Just pick any review there. That item being sold almost seems like a joke, and so pretty much reviewer responds to it appropriately and hilariously.

I especially love the dry sense of humor in this review.

Quote
7 of 7 people found the following review helpful
3.0 out of 5 stars NOT what expected., July 12, 2014
By Rico - See all my reviews
This review is from: Fresh Whole Rabbit (Misc.)
I was delighted to discover this product whilst browsing online for a birthday gift for my youngest daughter, who has recently turned six and has long been bugging her mother and I for a pet. As a busy father it pleased me that, in the modern age, a "fresh whole rabbit" could be crated up in a tiny, airtight box and the little fellow flown direct to me for my convenience, saving me much of the trouble associated with fatherhood.

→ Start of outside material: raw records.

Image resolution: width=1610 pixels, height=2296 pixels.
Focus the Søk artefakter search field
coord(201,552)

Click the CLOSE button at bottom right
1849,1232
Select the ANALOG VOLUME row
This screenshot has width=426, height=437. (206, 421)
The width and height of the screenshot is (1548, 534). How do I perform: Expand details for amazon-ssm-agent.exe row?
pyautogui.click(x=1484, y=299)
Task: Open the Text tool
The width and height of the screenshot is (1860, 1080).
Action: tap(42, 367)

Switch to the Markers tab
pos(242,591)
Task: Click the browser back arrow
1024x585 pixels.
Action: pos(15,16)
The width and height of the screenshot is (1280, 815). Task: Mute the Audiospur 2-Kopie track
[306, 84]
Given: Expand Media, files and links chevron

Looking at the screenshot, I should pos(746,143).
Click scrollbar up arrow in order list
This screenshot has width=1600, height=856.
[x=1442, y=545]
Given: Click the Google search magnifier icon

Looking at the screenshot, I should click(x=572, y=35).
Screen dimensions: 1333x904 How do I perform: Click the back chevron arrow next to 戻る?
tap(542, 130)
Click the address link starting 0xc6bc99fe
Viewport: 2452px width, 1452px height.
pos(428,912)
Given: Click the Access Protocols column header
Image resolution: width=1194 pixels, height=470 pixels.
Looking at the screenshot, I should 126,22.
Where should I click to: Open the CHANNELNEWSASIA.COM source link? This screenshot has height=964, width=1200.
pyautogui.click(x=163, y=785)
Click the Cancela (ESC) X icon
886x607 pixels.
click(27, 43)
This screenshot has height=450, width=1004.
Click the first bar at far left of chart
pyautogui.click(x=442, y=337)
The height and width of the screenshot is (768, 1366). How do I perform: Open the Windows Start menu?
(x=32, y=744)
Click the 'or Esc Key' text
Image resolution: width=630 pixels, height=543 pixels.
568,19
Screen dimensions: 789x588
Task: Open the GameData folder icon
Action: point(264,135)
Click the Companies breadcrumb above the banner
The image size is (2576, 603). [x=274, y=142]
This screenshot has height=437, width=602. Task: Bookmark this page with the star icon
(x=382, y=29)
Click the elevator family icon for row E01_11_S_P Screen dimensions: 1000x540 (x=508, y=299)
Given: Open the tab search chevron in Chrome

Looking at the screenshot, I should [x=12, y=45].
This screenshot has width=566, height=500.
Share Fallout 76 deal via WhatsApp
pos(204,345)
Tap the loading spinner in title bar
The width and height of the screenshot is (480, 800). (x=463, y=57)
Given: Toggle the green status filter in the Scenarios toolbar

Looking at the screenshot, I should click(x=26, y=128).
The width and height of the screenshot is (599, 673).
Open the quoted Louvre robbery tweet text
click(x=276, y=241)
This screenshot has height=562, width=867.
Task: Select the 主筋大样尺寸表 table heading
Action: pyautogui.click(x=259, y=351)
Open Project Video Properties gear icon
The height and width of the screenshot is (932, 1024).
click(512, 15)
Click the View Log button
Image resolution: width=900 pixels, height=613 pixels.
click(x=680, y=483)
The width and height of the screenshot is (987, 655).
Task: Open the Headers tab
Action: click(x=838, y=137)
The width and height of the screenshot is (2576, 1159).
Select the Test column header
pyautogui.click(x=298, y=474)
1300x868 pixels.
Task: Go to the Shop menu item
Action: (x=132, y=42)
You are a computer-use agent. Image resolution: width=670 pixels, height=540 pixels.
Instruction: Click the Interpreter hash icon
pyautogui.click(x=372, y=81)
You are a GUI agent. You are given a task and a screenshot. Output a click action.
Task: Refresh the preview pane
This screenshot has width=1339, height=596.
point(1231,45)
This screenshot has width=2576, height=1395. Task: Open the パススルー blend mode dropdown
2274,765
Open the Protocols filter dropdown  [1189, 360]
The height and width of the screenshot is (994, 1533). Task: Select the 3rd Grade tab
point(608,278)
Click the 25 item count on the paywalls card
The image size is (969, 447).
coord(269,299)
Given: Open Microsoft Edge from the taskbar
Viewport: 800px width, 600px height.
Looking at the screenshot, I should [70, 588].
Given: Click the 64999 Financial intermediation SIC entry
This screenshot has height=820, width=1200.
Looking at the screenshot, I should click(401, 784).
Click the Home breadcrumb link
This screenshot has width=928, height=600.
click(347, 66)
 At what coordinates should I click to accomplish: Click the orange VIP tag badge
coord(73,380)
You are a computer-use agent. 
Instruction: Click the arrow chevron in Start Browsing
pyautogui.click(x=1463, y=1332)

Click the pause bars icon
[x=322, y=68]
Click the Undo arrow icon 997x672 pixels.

Although irksome that no individual pictures were attached (other than that of what appears to be a rather old, sleeping rabbit), it seemed to good to be true, especially when I learned it could be delivered in time for my daughter's party, to be opened and enjoyed by both the eager birthday girl herself and her rabble of little friends. However, much to my daughter's horror upon opening her much awaited, rabbit-shaped gift, she discovered what I now, after much consideration, believe to be - not a fresh or whole rabbit - but rather a dead rabbit - thus, decidedly neither fresh, nor, vitally....whole. Perhaps the vendors could consider selling this item under the heading "deceased rabbit" or "rabbit corpse" to ensure no future confusion amongst the realms of well-meaning, loving fathers, such as myself.

Hysterical tears ensued, divorce was threatened and several children fled the house never to be seen again. More importantly, despite much coaxing I can't get the little fellow to hop around the hutch I built for him in the garden and, after a week, he is starting to smell (which, I grant you, is something that rabbits naturally do, but the neighbours are starting to complain). Mind you, this rabbit has proved most economical, as I have not had to replace the carrots and lettuce leaves in his bowl once since we got him. Must be on a diet.

My wife has since left me, claiming she is "taking the children to her mother's house" as this is just too much after the "fresh whole Pony" I ordered for my eldest daughter's birthday last September. Why does no good, fatherly deed go unpunished? On the plus side, week old rabbit remains delicious. Thoroughly recommended as a snack to gnaw on whilst sitting on the sofa in one's underwear, watching football re-runs at 3 in the morning after one's wife has left one.